Every entry is to be written out word for word.

(Collected data)

§ §

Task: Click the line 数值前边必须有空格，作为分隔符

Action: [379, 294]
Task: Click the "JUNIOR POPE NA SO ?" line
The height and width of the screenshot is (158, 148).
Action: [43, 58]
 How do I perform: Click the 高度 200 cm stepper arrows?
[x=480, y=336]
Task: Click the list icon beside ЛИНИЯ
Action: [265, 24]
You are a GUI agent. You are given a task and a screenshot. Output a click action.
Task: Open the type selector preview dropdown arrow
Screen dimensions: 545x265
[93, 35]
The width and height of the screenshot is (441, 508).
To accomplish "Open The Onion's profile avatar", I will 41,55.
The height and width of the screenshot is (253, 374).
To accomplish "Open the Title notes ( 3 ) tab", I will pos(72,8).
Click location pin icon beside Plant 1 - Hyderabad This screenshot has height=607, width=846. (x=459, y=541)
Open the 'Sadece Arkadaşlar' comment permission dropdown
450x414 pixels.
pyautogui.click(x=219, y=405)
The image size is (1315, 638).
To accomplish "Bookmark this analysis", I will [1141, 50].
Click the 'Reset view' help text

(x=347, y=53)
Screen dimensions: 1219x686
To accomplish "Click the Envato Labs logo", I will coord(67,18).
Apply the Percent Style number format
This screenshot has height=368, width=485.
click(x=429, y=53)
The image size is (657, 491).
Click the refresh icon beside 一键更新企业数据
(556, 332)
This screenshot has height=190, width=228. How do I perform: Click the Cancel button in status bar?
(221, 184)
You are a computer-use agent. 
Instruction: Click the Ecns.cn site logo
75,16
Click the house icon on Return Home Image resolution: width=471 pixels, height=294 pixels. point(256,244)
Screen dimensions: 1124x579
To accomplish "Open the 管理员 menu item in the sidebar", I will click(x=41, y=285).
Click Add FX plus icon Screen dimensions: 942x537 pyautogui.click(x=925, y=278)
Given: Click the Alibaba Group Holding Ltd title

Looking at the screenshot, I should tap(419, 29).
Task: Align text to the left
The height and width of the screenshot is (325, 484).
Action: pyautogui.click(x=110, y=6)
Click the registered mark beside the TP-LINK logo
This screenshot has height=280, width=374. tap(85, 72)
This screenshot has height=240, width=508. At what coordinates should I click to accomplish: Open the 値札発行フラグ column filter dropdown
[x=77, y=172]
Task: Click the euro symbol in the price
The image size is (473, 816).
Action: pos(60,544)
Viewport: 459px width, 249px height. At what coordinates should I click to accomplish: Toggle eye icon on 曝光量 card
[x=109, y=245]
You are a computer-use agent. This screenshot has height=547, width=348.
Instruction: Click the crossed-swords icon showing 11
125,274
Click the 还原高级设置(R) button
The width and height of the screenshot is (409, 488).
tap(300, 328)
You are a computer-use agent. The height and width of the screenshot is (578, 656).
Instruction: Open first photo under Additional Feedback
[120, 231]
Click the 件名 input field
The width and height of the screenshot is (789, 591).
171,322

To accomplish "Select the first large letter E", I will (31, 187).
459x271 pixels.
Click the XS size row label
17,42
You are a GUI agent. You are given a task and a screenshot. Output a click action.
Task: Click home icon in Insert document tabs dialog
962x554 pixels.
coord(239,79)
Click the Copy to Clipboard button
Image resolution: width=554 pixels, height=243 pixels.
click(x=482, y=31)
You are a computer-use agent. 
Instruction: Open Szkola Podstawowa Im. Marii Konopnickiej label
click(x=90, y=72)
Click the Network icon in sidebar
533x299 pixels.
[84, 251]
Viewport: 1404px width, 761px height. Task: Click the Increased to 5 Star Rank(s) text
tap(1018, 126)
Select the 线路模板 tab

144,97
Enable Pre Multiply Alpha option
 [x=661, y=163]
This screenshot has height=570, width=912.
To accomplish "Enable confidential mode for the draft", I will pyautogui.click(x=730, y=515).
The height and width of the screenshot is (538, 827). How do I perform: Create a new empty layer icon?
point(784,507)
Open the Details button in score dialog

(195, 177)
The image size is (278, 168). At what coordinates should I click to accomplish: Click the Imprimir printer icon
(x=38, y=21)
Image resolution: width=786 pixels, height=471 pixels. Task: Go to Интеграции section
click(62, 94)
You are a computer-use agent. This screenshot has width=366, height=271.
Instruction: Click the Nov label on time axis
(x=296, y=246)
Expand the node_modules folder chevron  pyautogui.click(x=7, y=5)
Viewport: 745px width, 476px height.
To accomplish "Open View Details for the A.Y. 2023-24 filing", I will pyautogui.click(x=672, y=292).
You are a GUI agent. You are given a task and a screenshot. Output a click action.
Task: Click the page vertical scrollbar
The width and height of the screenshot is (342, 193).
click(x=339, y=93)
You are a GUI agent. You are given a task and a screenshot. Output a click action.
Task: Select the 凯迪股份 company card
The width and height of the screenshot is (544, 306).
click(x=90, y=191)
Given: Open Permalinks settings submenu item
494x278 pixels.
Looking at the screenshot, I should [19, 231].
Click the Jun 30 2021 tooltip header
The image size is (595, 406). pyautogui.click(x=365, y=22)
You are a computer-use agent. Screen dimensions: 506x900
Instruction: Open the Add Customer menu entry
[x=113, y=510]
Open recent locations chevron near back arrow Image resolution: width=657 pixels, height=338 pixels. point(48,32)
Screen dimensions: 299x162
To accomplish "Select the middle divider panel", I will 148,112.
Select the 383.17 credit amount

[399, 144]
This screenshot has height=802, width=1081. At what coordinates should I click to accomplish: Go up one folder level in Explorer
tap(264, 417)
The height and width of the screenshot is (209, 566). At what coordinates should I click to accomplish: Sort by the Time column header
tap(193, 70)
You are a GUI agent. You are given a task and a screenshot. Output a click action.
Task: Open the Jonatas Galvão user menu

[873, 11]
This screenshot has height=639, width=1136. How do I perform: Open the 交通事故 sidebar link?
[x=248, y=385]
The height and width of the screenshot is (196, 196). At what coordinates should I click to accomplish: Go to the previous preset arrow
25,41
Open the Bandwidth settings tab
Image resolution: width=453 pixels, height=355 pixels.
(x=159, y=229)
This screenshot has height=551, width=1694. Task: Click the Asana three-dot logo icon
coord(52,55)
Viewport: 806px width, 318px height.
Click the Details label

§ §

Solved problem →
Task: Click the line 数值前边必须有空格，作为分隔符

Action: [379, 294]
Task: Click the "JUNIOR POPE NA SO ?" line
The height and width of the screenshot is (158, 148).
Action: [43, 58]
 How do I perform: Click the 高度 200 cm stepper arrows?
[x=480, y=336]
Task: Click the list icon beside ЛИНИЯ
Action: [265, 24]
You are a GUI agent. You are given a task and a screenshot. Output a click action.
Task: Open the type selector preview dropdown arrow
Screen dimensions: 545x265
[93, 35]
The width and height of the screenshot is (441, 508).
To accomplish "Open The Onion's profile avatar", I will 41,55.
The height and width of the screenshot is (253, 374).
To accomplish "Open the Title notes ( 3 ) tab", I will pos(72,8).
Click location pin icon beside Plant 1 - Hyderabad This screenshot has height=607, width=846. (x=459, y=541)
Open the 'Sadece Arkadaşlar' comment permission dropdown
450x414 pixels.
pyautogui.click(x=219, y=405)
The image size is (1315, 638).
To accomplish "Bookmark this analysis", I will [1141, 50].
Click the 'Reset view' help text

(x=347, y=53)
Screen dimensions: 1219x686
To accomplish "Click the Envato Labs logo", I will coord(67,18).
Apply the Percent Style number format
This screenshot has height=368, width=485.
click(x=429, y=53)
The image size is (657, 491).
Click the refresh icon beside 一键更新企业数据
(556, 332)
This screenshot has height=190, width=228. How do I perform: Click the Cancel button in status bar?
(221, 184)
You are a computer-use agent. 
Instruction: Click the Ecns.cn site logo
75,16
Click the house icon on Return Home Image resolution: width=471 pixels, height=294 pixels. point(256,244)
Screen dimensions: 1124x579
To accomplish "Open the 管理员 menu item in the sidebar", I will click(x=41, y=285).
Click Add FX plus icon Screen dimensions: 942x537 pyautogui.click(x=925, y=278)
Given: Click the Alibaba Group Holding Ltd title

Looking at the screenshot, I should tap(419, 29).
Task: Align text to the left
The height and width of the screenshot is (325, 484).
Action: pyautogui.click(x=110, y=6)
Click the registered mark beside the TP-LINK logo
This screenshot has height=280, width=374. tap(85, 72)
This screenshot has height=240, width=508. At what coordinates should I click to accomplish: Open the 値札発行フラグ column filter dropdown
[x=77, y=172]
Task: Click the euro symbol in the price
The image size is (473, 816).
Action: pos(60,544)
Viewport: 459px width, 249px height. At what coordinates should I click to accomplish: Toggle eye icon on 曝光量 card
[x=109, y=245]
You are a computer-use agent. This screenshot has height=547, width=348.
Instruction: Click the crossed-swords icon showing 11
125,274
Click the 还原高级设置(R) button
The width and height of the screenshot is (409, 488).
tap(300, 328)
You are a computer-use agent. The height and width of the screenshot is (578, 656).
Instruction: Open first photo under Additional Feedback
[120, 231]
Click the 件名 input field
The width and height of the screenshot is (789, 591).
171,322

To accomplish "Select the first large letter E", I will (31, 187).
459x271 pixels.
Click the XS size row label
17,42
You are a GUI agent. You are given a task and a screenshot. Output a click action.
Task: Click home icon in Insert document tabs dialog
962x554 pixels.
coord(239,79)
Click the Copy to Clipboard button
Image resolution: width=554 pixels, height=243 pixels.
click(x=482, y=31)
You are a computer-use agent. 
Instruction: Open Szkola Podstawowa Im. Marii Konopnickiej label
click(x=90, y=72)
Click the Network icon in sidebar
533x299 pixels.
[84, 251]
Viewport: 1404px width, 761px height. Task: Click the Increased to 5 Star Rank(s) text
tap(1018, 126)
Select the 线路模板 tab

144,97
Enable Pre Multiply Alpha option
 [x=661, y=163]
This screenshot has height=570, width=912.
To accomplish "Enable confidential mode for the draft", I will pyautogui.click(x=730, y=515).
The height and width of the screenshot is (538, 827). How do I perform: Create a new empty layer icon?
point(784,507)
Open the Details button in score dialog

(195, 177)
The image size is (278, 168). At what coordinates should I click to accomplish: Click the Imprimir printer icon
(x=38, y=21)
Image resolution: width=786 pixels, height=471 pixels. Task: Go to Интеграции section
click(62, 94)
You are a computer-use agent. This screenshot has width=366, height=271.
Instruction: Click the Nov label on time axis
(x=296, y=246)
Expand the node_modules folder chevron  pyautogui.click(x=7, y=5)
Viewport: 745px width, 476px height.
To accomplish "Open View Details for the A.Y. 2023-24 filing", I will pyautogui.click(x=672, y=292).
You are a GUI agent. You are given a task and a screenshot. Output a click action.
Task: Click the page vertical scrollbar
The width and height of the screenshot is (342, 193).
click(x=339, y=93)
You are a GUI agent. You are given a task and a screenshot. Output a click action.
Task: Select the 凯迪股份 company card
The width and height of the screenshot is (544, 306).
click(x=90, y=191)
Given: Open Permalinks settings submenu item
494x278 pixels.
Looking at the screenshot, I should [19, 231].
Click the Jun 30 2021 tooltip header
The image size is (595, 406). pyautogui.click(x=365, y=22)
You are a computer-use agent. Screen dimensions: 506x900
Instruction: Open the Add Customer menu entry
[x=113, y=510]
Open recent locations chevron near back arrow Image resolution: width=657 pixels, height=338 pixels. point(48,32)
Screen dimensions: 299x162
To accomplish "Select the middle divider panel", I will 148,112.
Select the 383.17 credit amount

[399, 144]
This screenshot has height=802, width=1081. At what coordinates should I click to accomplish: Go up one folder level in Explorer
tap(264, 417)
The height and width of the screenshot is (209, 566). At what coordinates should I click to accomplish: Sort by the Time column header
tap(193, 70)
You are a GUI agent. You are given a task and a screenshot. Output a click action.
Task: Open the Jonatas Galvão user menu

[873, 11]
This screenshot has height=639, width=1136. How do I perform: Open the 交通事故 sidebar link?
[x=248, y=385]
The height and width of the screenshot is (196, 196). At what coordinates should I click to accomplish: Go to the previous preset arrow
25,41
Open the Bandwidth settings tab
Image resolution: width=453 pixels, height=355 pixels.
(x=159, y=229)
This screenshot has height=551, width=1694. Task: Click the Asana three-dot logo icon
coord(52,55)
Viewport: 806px width, 318px height.
Click the Details label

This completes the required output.